▸ **GIVEN EXERCISE**
Rewrite the rows below, substituting "add button" for "plus button" and keeping everything else the same. Leave the pictures out of your answer.

▸ **SUPPLIED RECORDS**
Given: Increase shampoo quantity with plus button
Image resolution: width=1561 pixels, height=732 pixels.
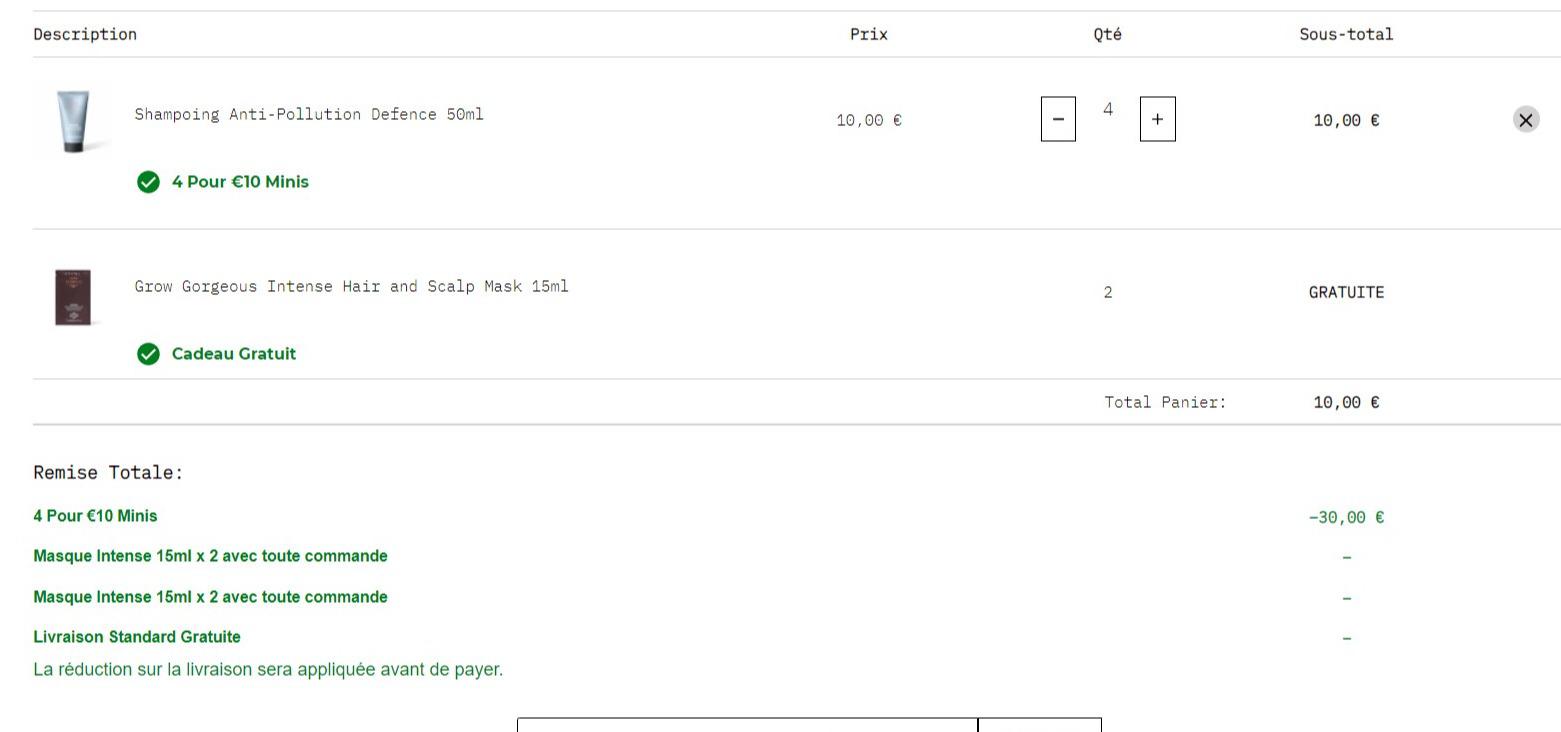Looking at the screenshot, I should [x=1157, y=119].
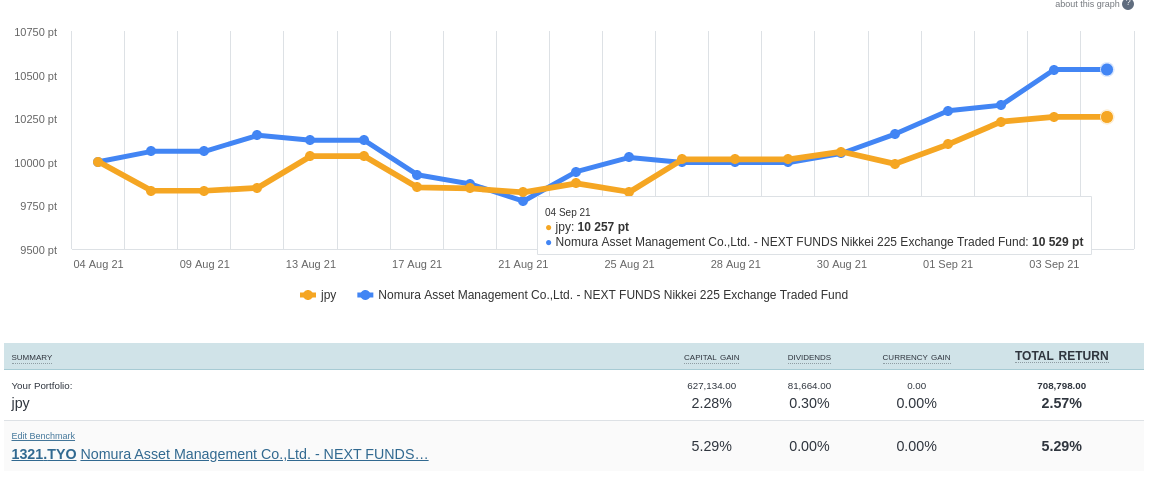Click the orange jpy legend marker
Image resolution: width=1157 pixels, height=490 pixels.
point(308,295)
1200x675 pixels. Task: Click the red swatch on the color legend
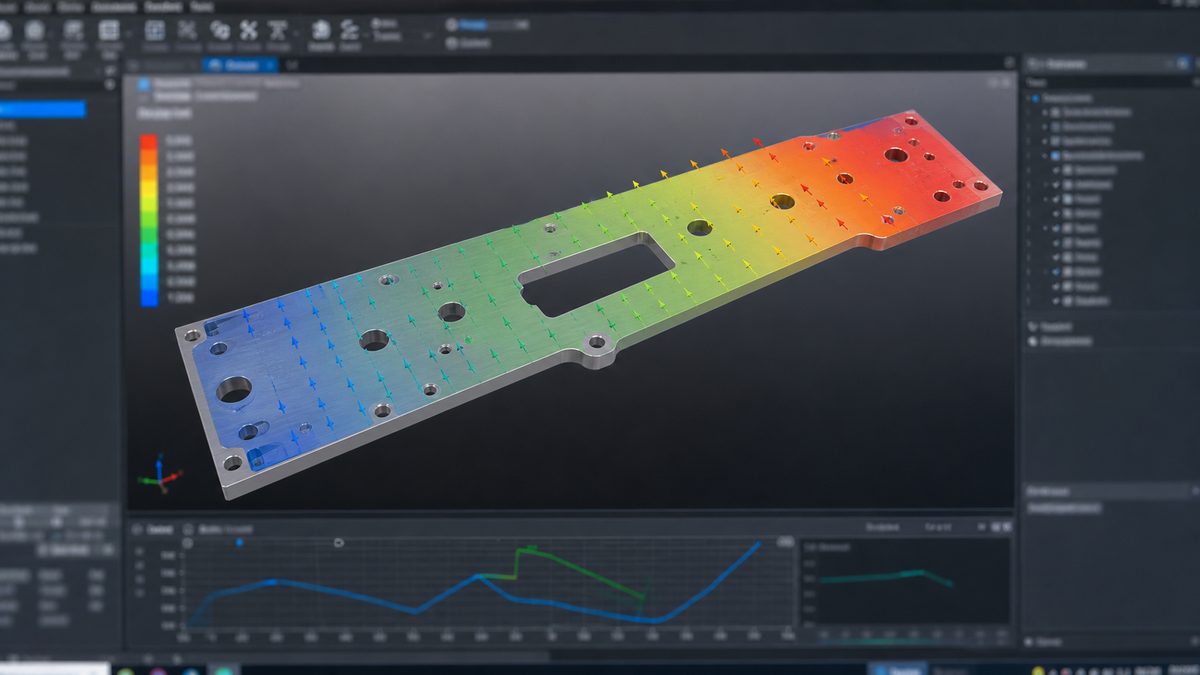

▸ **WRITTEN ANSWER**
Given: Increase shampoo quantity with add button
Image resolution: width=1561 pixels, height=732 pixels.
Looking at the screenshot, I should [x=1157, y=119].
Click the orange jpy legend marker
Image resolution: width=1157 pixels, height=490 pixels.
point(308,295)
1200x675 pixels. Task: Click the red swatch on the color legend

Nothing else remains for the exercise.